Tuesday.—Two poor fellows have just come home from the Suez Canal work with gastric fever, I think. I hope it won’t spread. The wife of one said to me yesterday, ‘Are there more Sittat (ladies) like you in your village?’ ‘Wallah,’ said I, ‘there are many better, and good doctors, Alhamdullillah!’ ‘Alhamdullillah,’ said she, ‘then the poor people don’t want you so much, and by God you must stay here for we can’t do without you, so write to your family to say so, and don’t go away and leave us.’

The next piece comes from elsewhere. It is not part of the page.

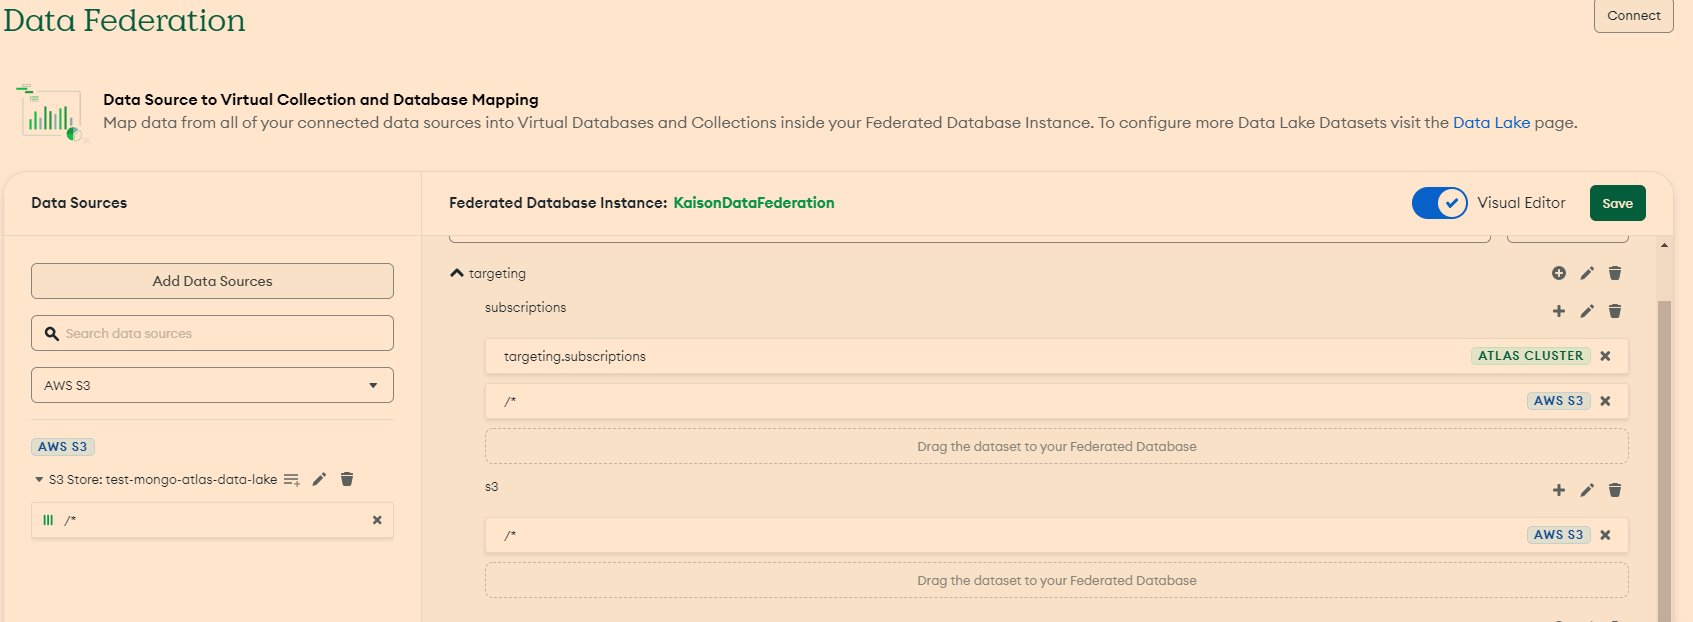This screenshot has height=622, width=1693.
Task: Collapse the targeting database section
Action: point(457,273)
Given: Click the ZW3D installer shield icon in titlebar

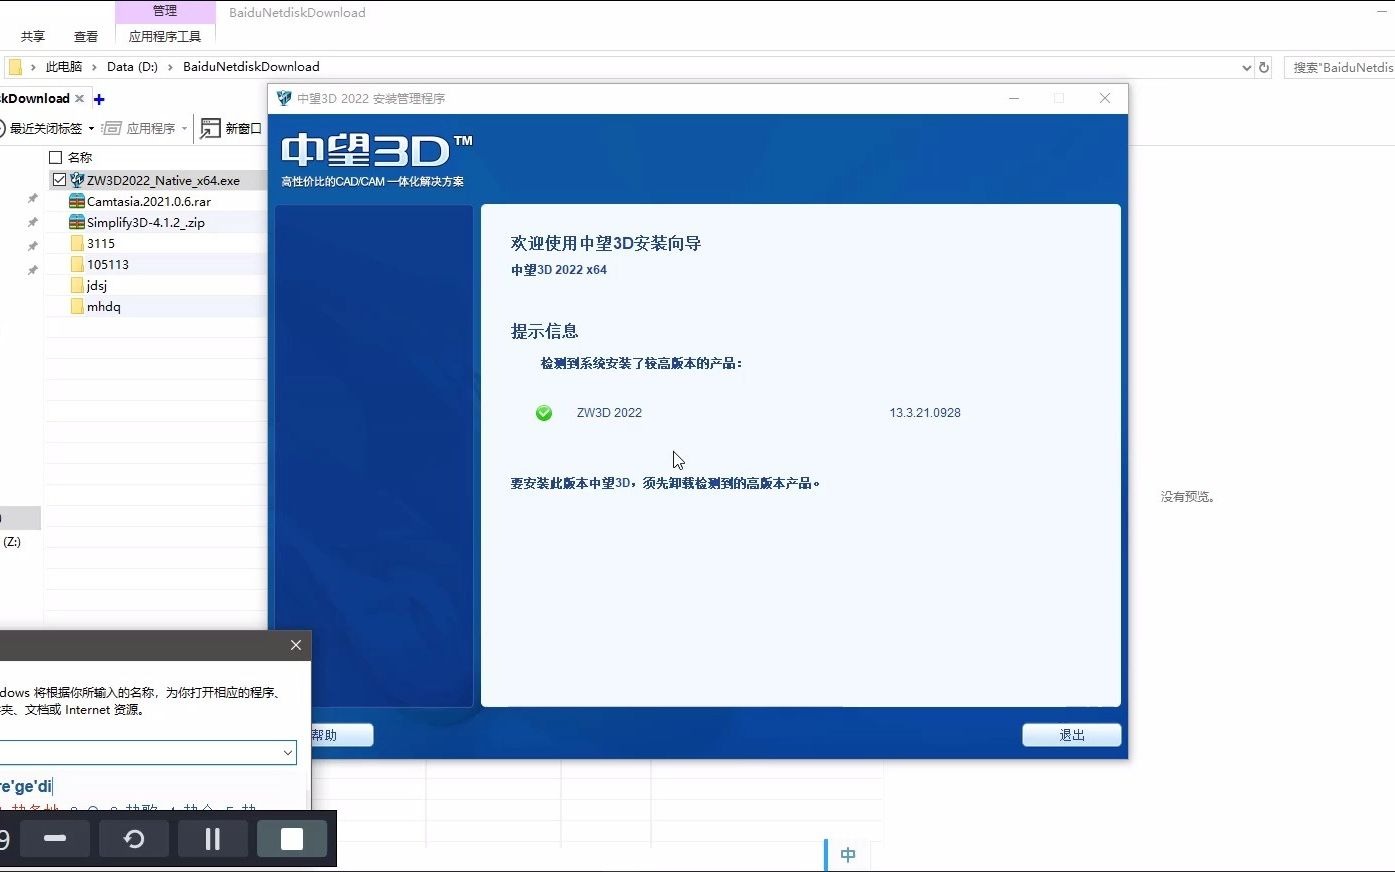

Thursday, June 2,—A steamer has just arrived which will take this letter, so I can only say good-bye, my dearest Mutter, and God bless you. I continue very fairly well. The epidemic here is all but over; but my medical fame has spread so, that the poor souls come twenty miles (from Koos) for physic. The constant phrase of ‘Oh our sister, God hath sent thee to look to us!’ is so sad. Such a little help is a wonder to my poor fellaheen. It is not so hot as it was I think, except at night, and I now sleep half the night outside the house. The cattle are all dead; perhaps five are left in all Luxor. Allah kereem! (God is merciful) said fellah Omar, ‘I have one left from fifty-four.’ The grain is unthreshed, and butter three shillings a pound! We get nothing here but by post; no papers, no nothing. I suppose the high Nile will bring up boats. Now the river is down at its lowest, and now I really know how Egyptians live.